Like most endless runners, Flappy Bird is a game with no conclusion that subsists solely on your hunger for a higher score and your dumb, completely illogical belief that you will in fact get any value out of playing, let alone feel like you're getting better at the task at all.

From a mechanics perspective, you simply tap to keep your bird afloat and alter your frequency of taps to maneuver the bird through different size obstacles that, if touched, end your game immediately. It's basically a combination of the art style of popular smartphone game Tiny Wings -- with a pixelated Super Mario twist thanks to some rather unoriginal green pipes -- and an experience akin to slamming your head on a desk in an effort to see what's on the other side.

'Save yourselves'
And it's not as if we're being hoodwinked here. Among the first 20 five-star reviews on the App Store include these fantastic headers: "The death of me"; "The apocalypse"; "Save yourselves"; "Life destroying"; "my life is spiraling out of control"; and my all-time favorite, "Hello Darkness My Old Friend."

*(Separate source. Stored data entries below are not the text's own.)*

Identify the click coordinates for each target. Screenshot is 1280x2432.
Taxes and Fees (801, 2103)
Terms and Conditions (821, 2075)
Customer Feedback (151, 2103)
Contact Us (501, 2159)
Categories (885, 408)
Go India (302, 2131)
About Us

Therein lies the worst part: We know the game is preying on us, and we let it. There is little else as substantive and convincing as Flappy Bird that the smartphone era has driven us to the cliff of insanity when it comes to compulsive behavior, contracting attention spans, and a desire to succeed at something arbitrary and meaningless.

Because ultimately there is absolutely nothing admirable about dusting yourself off from a Game Over and trying again when there's literally no goal in sight but a higher number and a larger expenditure of your time. You can get a score presumably in the triple-digits, spending a half hour on the verge of an aneurysm, and then find yourself failing in the first few seconds of your next five attempts. There is no puzzle to solve, no mental trick to master. Flappy Bird is infinitely random, and no amount of mental and thumb conditioning save a scary and social-life-threatening amount of practice could push your skills beyond the level at which they pretty much start at off the bat.

And unlike other addictive banes of humanity in the smartphone game space -- now-classic titles like Temple Run and CandyCrush -- there is no way to go about pretending you're getting any better or the game any easier. Whereas those other titles have coins and in-game stores to buy power-ups that fool you into thinking that your high score was hard-earned, and not simply manufactured by the amount of time you've sunk into it to earn artificial prowess, Flappy Bird just chugs along, awarding you a medal if you manage to beat your high score.

Flappy Bird could have been designed to trick us, to give us a bit of faith in our quest toward nonexistent relief from our compulsion, but the point clearly isn't to milk players money like other successful mobile games. That makes it all the more sinister, like the fury-inducing QWOP that's meant to poke fun at the idea of trying to overcome something superficially difficult.

And despite all that, I can't help but keep trying it, every few minutes even as I write this. So as they say in five-star App Store reviews, hello darkness my old friend.